MERAL AKŞENER'DEN JET YANIT
"Senin şirazen artık iyice kaydı Sayın Erdoğan milletinin zor durumuyla alay etmek, bir Cumhurbaşkanı’na yakışmaz" diyen Akşener, "Sen hiç merak etme, ilk seçimde seni gönderip insanlarımızı onları mahkum ettiğin bu çileden kurtaracağız. Sen sandığı getir, biz gerisini hallederiz" ifadelerini kullandı.
VELİ AĞBABA: "BİR ZAHMET ÇEKİL KENARA..."
CHP Genel Başkan Yardımcısı Veli Ağbaba, "Millet açsa buyurun siz doyuruverin" diyen Cumhurbaşkanı ve AKP Genel Başkanı Recep Tayyip Erdoğan'a, "Ey Erdoğan, aç olanları biz doyuracaksak sen bir zahmet çekil kenara, bak gör o zaman yoksullar işe, aşa nasıl kavuşuyor." yanıtını verdi.
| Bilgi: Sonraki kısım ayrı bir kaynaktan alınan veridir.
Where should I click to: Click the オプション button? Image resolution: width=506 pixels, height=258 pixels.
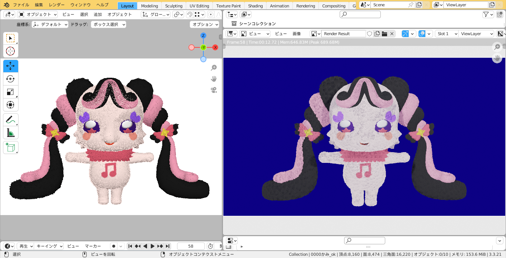[x=205, y=24]
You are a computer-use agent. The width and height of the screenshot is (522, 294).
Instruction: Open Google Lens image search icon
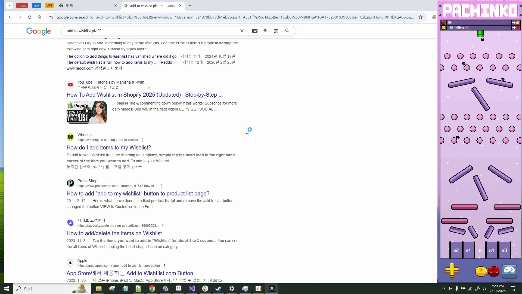tap(276, 31)
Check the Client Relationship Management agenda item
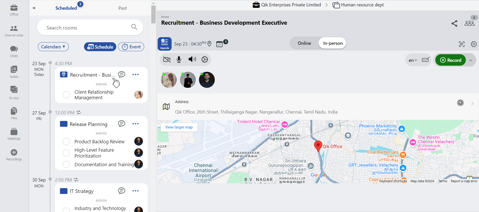 tap(66, 95)
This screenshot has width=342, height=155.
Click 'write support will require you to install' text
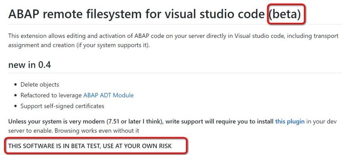point(220,121)
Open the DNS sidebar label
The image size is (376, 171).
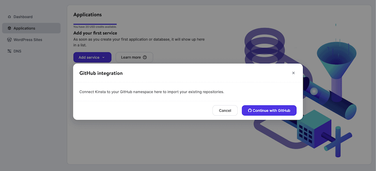tap(17, 51)
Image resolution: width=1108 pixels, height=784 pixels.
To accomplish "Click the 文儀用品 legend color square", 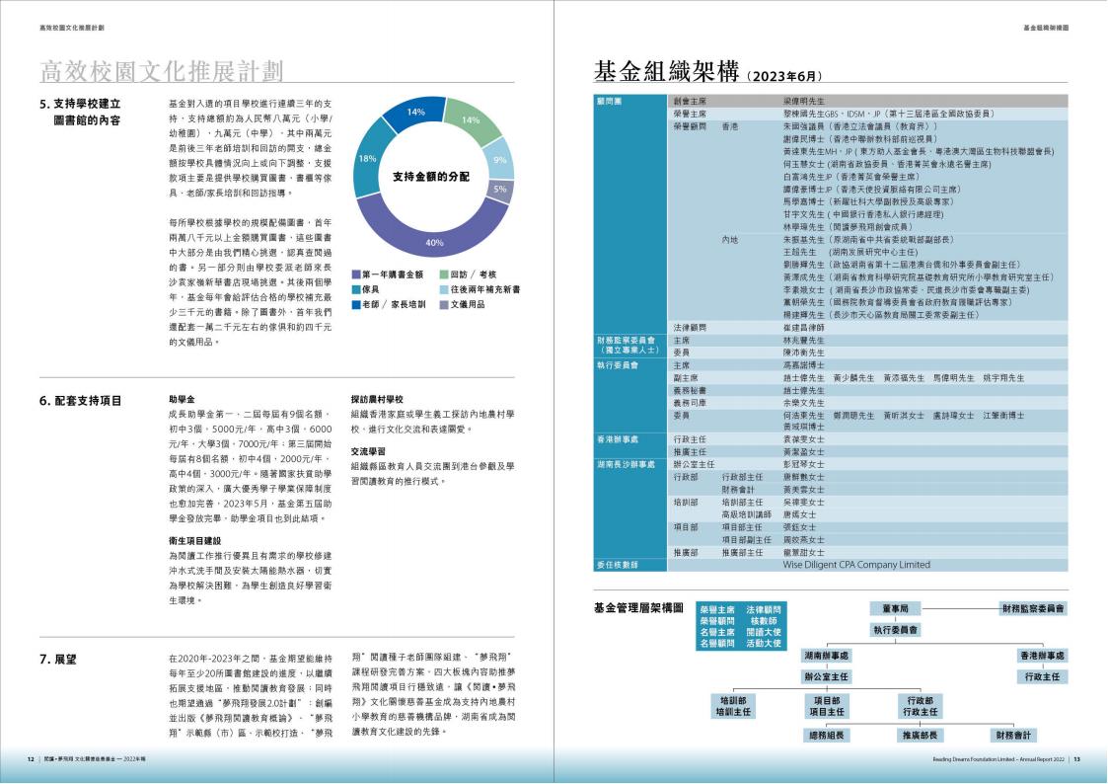I will pos(444,304).
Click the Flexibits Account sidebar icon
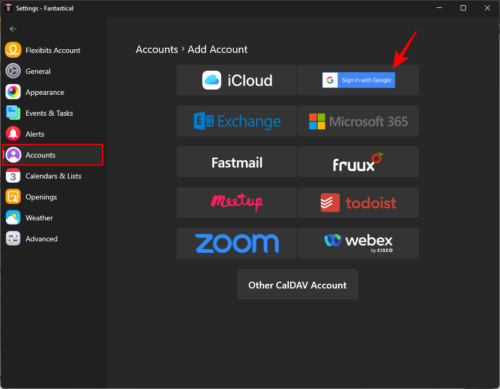 coord(13,50)
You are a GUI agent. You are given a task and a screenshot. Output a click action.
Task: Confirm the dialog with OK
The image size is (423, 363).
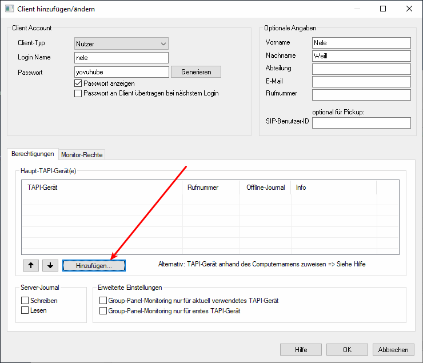point(347,350)
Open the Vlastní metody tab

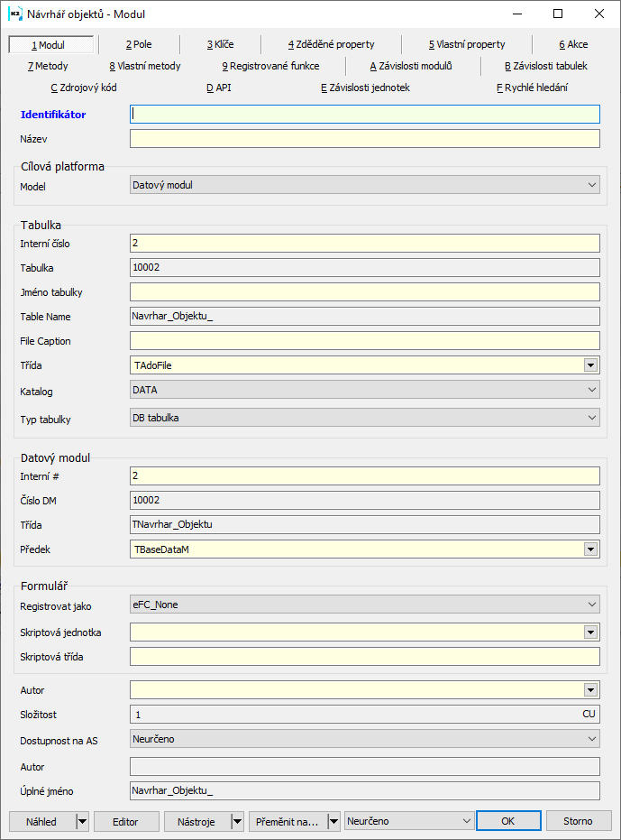click(145, 66)
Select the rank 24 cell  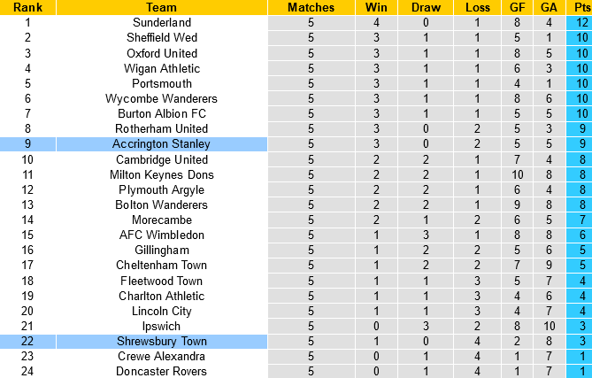27,371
Ağbaba Twitter hesabından yaptığı paylaşımda, "Karnı aç olanlar doyar ama gözü aç mensuplarınız yüzünden memleket şu an bu halde. 2,8 milyon kişiyi 39 TL'ye mahkûm ettiniz 20 milyon kişiyi sosyal yardıma muhtaç ettiniz. 10 milyona yakın insanı işsizliğe mahkum ettiniz. Esnafı, çiftçiyi perişan ettiniz.. Halkımızı doyuracaktık, ona da engel oldunuz. Halkımıza ekmek verecektik, Halk Ekmek'e el koydunuz Belediyelerimizin yardım hesaplarına el koydunuz. Vergileri Cengizgillere, devleti mafyaya teslim ettiniz İktidardan gittiğinizde, ülke kaynakları halk için kullanılacak." ifadesini kullandı.